Répondez à ces questions en vous appuyant sur la lettre ouverte adressée à la gauche sociale-libérale.
(a) Depuis combien de temps dure l'aveuglement des politiques en France et en Europe ?
(b) À quelle organisation l'auteur associe-t-il le « principe de réalité » ?
(c) Qu'est-ce qui a frappé l'auteur dans ses rares échanges avec des responsables politiques ?

### ARTICLE

Lettre ouverte aux membres de la « gauche » sociale-libérale
Par André Baroin, dit DÉDÉ [1]
Je me permets de vous envoyer cette lettre comme une bouteille à la mer, pour vous dire combien l’aveuglement des politiques en France et en Europe depuis plus de 30 ans, et leur soumission aux lois dites du Marché, ont transformé un pays prospère et sur la voie du progrès social, en une terre dévastée en proie à toutes les violences et toutes les tentations totalitaires.
Je ne sais si cela servira à quelque chose, mais je voudrais comprendre comment des intellectuels, des journalistes, des hommes politiques, des syndicalistes, pourtant animés d’un esprit de partage et de justice sociale, du moins peut-on le supposer quand on se dit de gauche, peuvent, après plusieurs décennies, ne pas avoir pris la mesure du gouffre qui s’est creusé entre les “décideurs” et les citoyens ordinaires. Il me semble pourtant que vous disposez de tous les outils, matériels et intellectuels nécessaires pour lire des statistiques, se pencher sur tous les aspects de la vie en société et pas seulement sur sa dimension économique, de mener une réflexion prenant en compte le “principe de réalité “cher à la CFDT…
Dans mes rares échanges avec des responsables politiques, j’ai été frappé par ce qui m’a semblé une ignorance totale de la réalité vécue au quotidien par des salariés jetés en pâture à la recherche du profit la plus effrénée, et “défendus” par des syndicats ne trouvant que des côtés positifs à cette déshumanisation dans l’organisation du travail.

######
### LIGNES DE DONNÉES

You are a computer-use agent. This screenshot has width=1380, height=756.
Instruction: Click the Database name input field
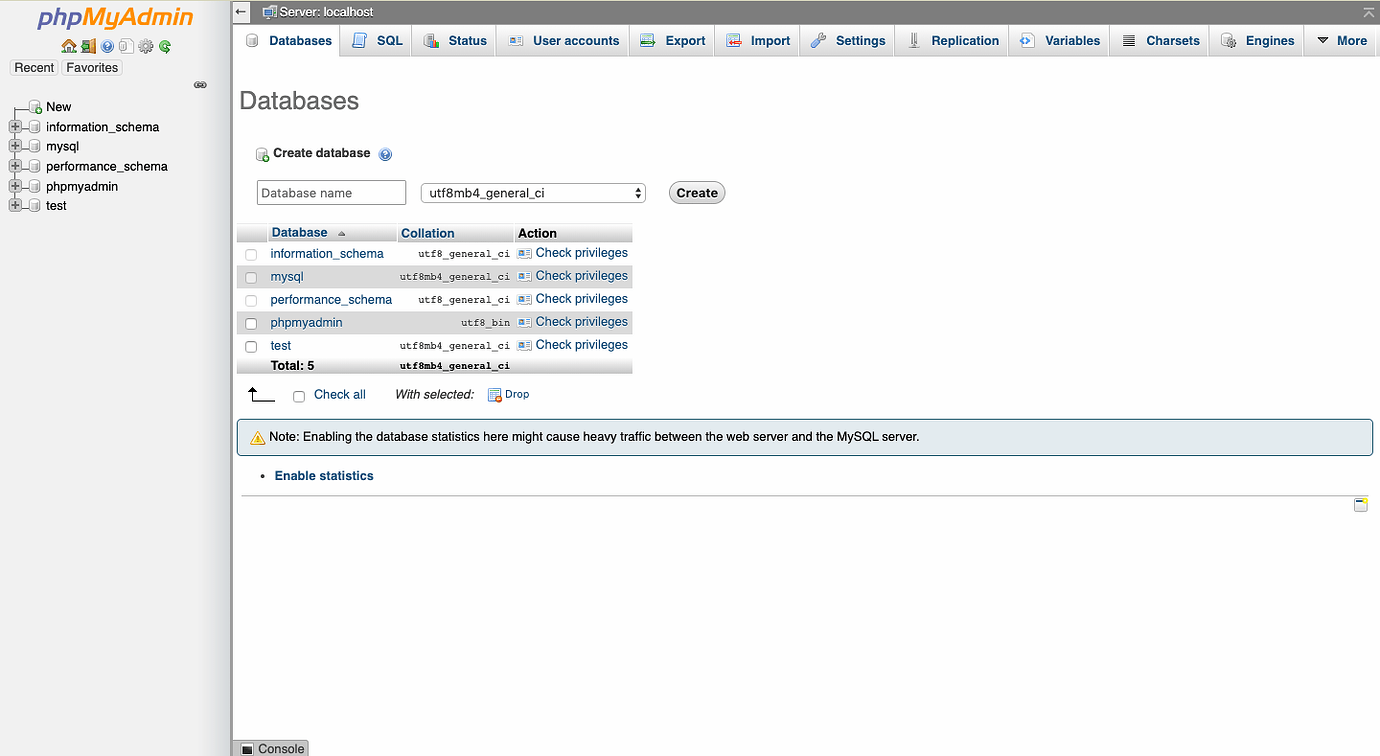click(331, 192)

######

LA SOLUTION
(a) Il dure depuis plus de 30 ans.
(b) Il l'associe à la CFDT.
(c) Il a été frappé par ce qui lui a semblé une ignorance totale de la réalité vécue au quotidien par les salariés.